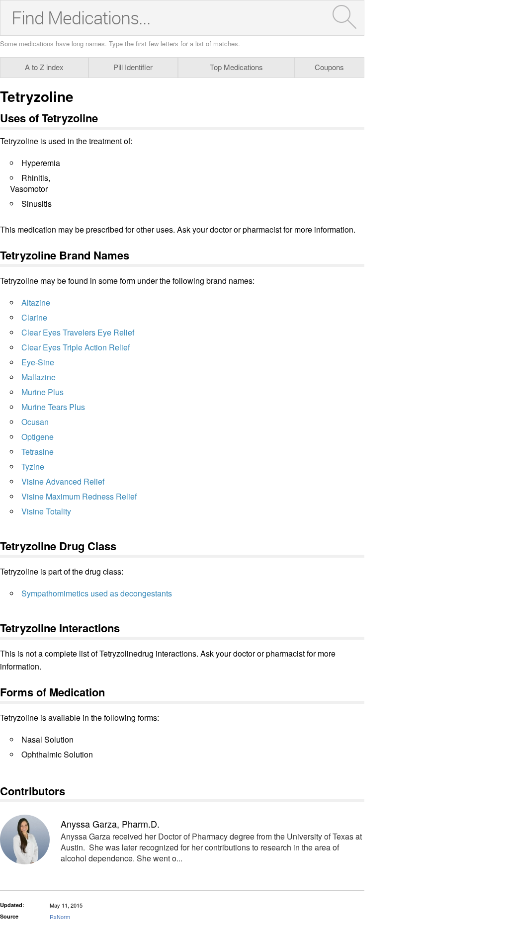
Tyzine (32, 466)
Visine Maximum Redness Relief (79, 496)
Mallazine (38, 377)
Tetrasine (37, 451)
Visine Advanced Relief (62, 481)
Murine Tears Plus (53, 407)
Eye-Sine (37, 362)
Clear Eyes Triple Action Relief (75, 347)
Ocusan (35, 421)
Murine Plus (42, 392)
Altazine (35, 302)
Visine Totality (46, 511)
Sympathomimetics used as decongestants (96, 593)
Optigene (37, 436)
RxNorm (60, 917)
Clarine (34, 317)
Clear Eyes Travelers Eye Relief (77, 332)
____
> [Exercise requirements]:
Duplicate the records from the line with "Optigene (37, 436)" up to and including the last line of the records.

> [Response for this exercise]:
Optigene (37, 436)
RxNorm (60, 917)
Clarine (34, 317)
Clear Eyes Travelers Eye Relief (77, 332)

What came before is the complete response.